Yes, for sure. And again, we had the 30% shut ins. We do anticipate, for sure, the light oil, as Pam mentioned on the call, the light oil volumes have already come back on or in the process of coming back on. Some of the waterflood pools take a little longer before they reach peak production. The 14% of our volumes come from the thermal oil.
Those are going to take as long as December until they're back up to their full, full production. And then the heavy oil, it really depends on people where they sit on the cost curve, but also it depends on, their their individual, hedging situations. I know a number of our heavy oil producers crystallized their hedges, took the cash and left the volume shut in for slightly better pricing. So again, it'll it'll take a bit of time, but I would assume oil volumes to be up from Q3, obviously, with even without the even with the low activity over the back half of the year. But, again, it's activity is extremely anemic in the base and certainly on the oil side.

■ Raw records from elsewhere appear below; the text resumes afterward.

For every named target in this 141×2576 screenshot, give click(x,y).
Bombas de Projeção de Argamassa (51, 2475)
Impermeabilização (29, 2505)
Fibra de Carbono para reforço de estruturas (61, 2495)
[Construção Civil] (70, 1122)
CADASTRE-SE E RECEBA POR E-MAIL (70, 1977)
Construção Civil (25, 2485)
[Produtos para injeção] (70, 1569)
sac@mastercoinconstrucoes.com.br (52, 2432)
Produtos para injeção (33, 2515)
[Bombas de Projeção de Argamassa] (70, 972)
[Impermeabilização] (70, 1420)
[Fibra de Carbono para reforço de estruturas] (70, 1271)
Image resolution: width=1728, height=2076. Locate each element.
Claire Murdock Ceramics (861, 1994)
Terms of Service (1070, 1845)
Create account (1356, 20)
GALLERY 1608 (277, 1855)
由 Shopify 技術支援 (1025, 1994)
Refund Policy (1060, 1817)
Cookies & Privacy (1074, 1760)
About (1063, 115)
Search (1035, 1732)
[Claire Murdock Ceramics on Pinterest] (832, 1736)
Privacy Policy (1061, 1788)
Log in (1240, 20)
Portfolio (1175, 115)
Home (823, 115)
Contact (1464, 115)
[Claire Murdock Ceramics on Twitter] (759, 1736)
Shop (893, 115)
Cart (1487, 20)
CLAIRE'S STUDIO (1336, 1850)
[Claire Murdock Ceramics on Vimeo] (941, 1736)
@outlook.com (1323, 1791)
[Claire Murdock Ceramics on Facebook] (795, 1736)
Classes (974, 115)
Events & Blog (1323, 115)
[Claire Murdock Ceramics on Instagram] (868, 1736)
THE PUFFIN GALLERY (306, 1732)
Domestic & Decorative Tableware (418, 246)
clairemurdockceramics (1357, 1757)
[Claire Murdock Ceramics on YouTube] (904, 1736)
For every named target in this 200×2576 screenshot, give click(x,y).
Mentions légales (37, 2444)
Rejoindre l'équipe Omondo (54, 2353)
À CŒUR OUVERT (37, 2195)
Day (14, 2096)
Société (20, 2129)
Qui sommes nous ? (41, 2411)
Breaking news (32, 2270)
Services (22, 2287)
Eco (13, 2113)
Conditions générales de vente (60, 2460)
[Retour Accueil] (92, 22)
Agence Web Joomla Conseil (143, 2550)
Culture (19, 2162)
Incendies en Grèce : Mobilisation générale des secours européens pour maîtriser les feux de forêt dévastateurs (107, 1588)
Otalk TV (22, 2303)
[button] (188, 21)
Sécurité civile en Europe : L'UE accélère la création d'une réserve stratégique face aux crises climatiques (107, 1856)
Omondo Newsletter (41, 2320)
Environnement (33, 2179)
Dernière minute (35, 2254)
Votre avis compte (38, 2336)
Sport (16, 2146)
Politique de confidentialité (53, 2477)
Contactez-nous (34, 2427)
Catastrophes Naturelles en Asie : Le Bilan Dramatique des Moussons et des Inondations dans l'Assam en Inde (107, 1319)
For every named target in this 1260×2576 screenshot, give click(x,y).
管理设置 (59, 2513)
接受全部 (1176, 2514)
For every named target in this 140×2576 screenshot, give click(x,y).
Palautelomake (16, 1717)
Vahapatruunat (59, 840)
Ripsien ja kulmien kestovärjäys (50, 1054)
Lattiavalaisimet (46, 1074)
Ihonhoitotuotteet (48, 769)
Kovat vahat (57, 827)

I know there is a pretty long period of time where there was zero rigs running in Saskatchewan and only two oil rigs running in Alberta. It's hard to drill a new oil when you've got oil production curtailed. So I do think, we will see an improvement, in the back half of the year.
Okay. That's it for me. Thank you, guys.
Our next question comes from the line of Jeremy McRae with Raymond James. Your line is now open.
Hi, guys. Just a bit on my follow-up question there or Andrew. In terms of activity, I know a lot of companies haven't said they are expanding their CapEx budgets. But just with commodity prices really starting to move up here in the last couple weeks, has have you heard any indications from any of the companies that are on your line that they're thinking about getting back to work? Maybe not, they've announced official, but they're asking more licensing type questions, or any kind of indication that activity is starting to come back here.
And just on with that, is there any indications or numbers that you give for how many wells are actually drilled on your lands here for for q two?
Yeah. So, for sure. So in q two, there were zero spuds, on our land. And talking to a lot of the bigger producers on our lands and some of the top 10 royalty players, there's a lot of planning for kind of a q four program, which kinda dovetails into their, 2021 program. So I think, with the improvement of pricing and, the narrow differentials have actually probably been the biggest factor in people making these decisions.
We're starting to see some programs trickle into Q4, late Q3, early Q4. So I think people are setting up their 2021. So we do expect, greater activity than we would have two months ago had we chatted. And and so, again, I I don't know that that'll show an effect, for us in the back half of this year, but it certainly will improve 2021.
Okay. Alright. Thanks, Andrew.
Thanks, Jeremy.
Our next question comes from Harshita Gupta with Accountability Research. Your line is now open.
Hi. Good morning. My questions actually have been answered. Thank you very much. Thank you.
I'm showing no further questions in queue at this time. I'd like to turn the call back to Mr. Phillips for closing remarks.
Well, thank thank you, everyone, for calling into the PrairieSky Q2 earnings call. And if you have any further follow-up questions, please call Pam or myself.
Ladies and gentlemen, this concludes today's conference call. Thank you for participating. You may now disconnect.